When Antonio Guterres recently visited the UK and addressed the UNA-UK assembly, not only was there an expectancy regarding the anticipated future direction and top-down influence on members, but also the environment that the Methodist Central Hall conveyed to the event.
The meeting was initially addressed with a welcome by Lord Wood of Anfield, and then opening remarks from the Rt. Hon Baroness Anelay of St Johns - the Foreign and Commonwealth Office Minister with responsibility for the UN.
It was noticeable that as soon as Guterres rose to his feet that the hall erupted into applause and cheers. Throughout, the feeling of anticipation and awe was alive and kicking amongst members. His start allowed the media to flash their cameras and the need for Natalie Samarasinghe (UNA Spokesperson and Executive Director) to eventually ask for silence.

:: Data extract ::
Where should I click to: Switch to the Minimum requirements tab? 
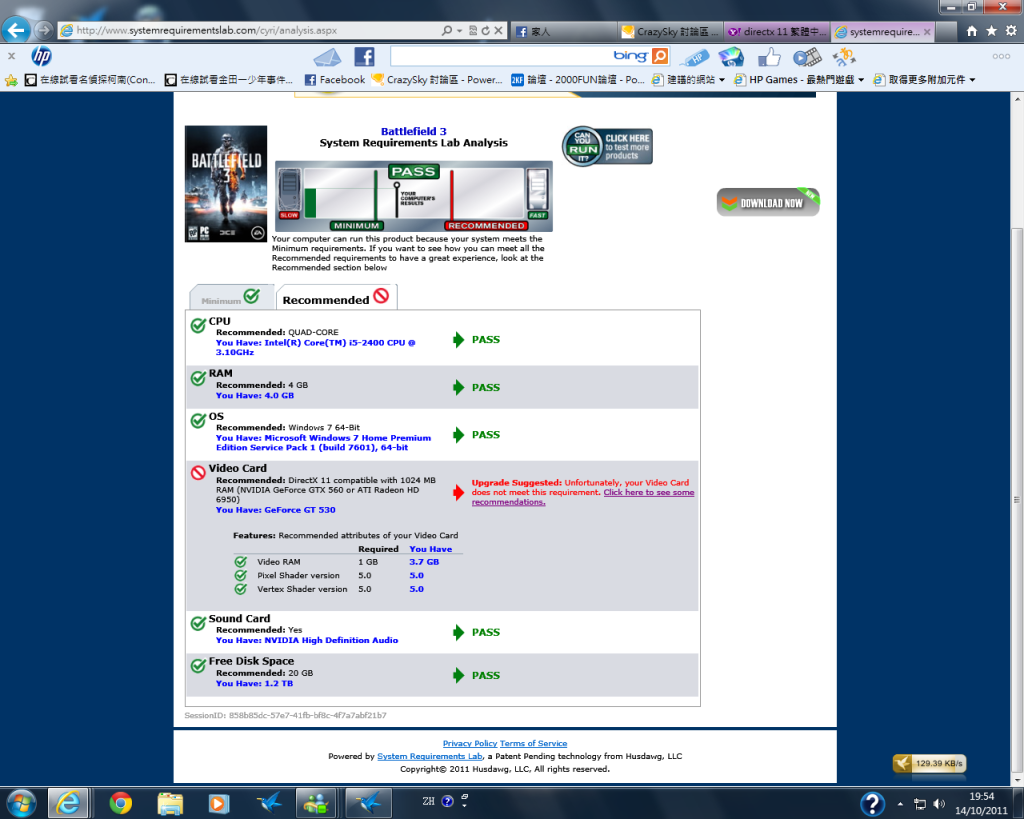coord(230,298)
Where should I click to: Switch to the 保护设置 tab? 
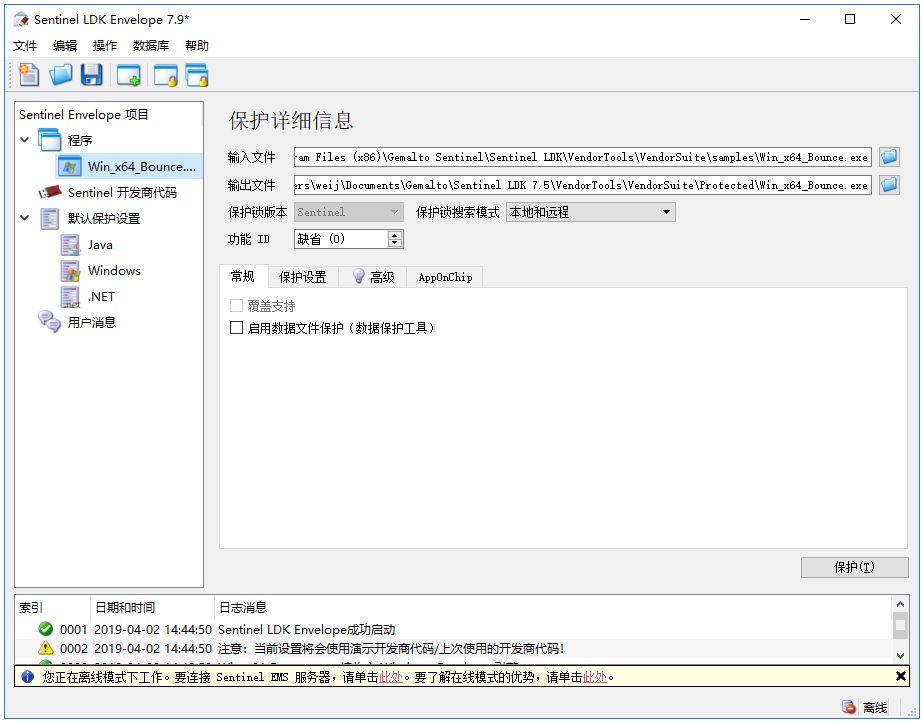(x=302, y=277)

:: Jobs ::
1) Could you give the stretch of the UNA-UK assembly account from "The meeting was" through "ask for silence." again, with "members" changed to "attendees"?
2) Which people does the UNA-UK assembly account mention by name?
3) How would the account of Guterres's address to the UNA-UK assembly go on from its last sentence?

:: Exercise responses ::
1)
The meeting was initially addressed with a welcome by Lord Wood of Anfield, and then opening remarks from the Rt. Hon Baroness Anelay of St Johns - the Foreign and Commonwealth Office Minister with responsibility for the UN.
It was noticeable that as soon as Guterres rose to his feet that the hall erupted into applause and cheers. Throughout, the feeling of anticipation and awe was alive and kicking amongst attendees. His start allowed the media to flash their cameras and the need for Natalie Samarasinghe (UNA Spokesperson and Executive Director) to eventually ask for silence.

2)
- Antonio Guterres
- Lord Wood of Anfield
- the Rt. Hon Baroness Anelay of St Johns
- Natalie Samarasinghe

3)
Guterres began by outlining his determination to continue with a globalised approach, and appealed to the audience to take the same direction. He was not enamoured with nationalism, likening it to factionalism, and in some countries causing the rise again of fascism and ultra-right thinking, then exacerbated by media who achieve their stories from it all. He emphasised that globalisation, along with technological advancement “…have increased wealth, promoted trade, had a positive impact on wellbeing, and reduced absolute poverty “. He did admit however, that globalisation and progress had left some people behind through increased poverty. He appears to be a multilateralist, when he proclaimed that multilateralism requires the reforming of multilateralist organisations.
He linked many of his arguments to the importance of foreign policy, as being a vital component of UN policy and work. He emphasised by suggesting that the United Kingdom continue it’s involvement with the UN “…with an outward looking foreign policy built around a commitment to international co-operation “.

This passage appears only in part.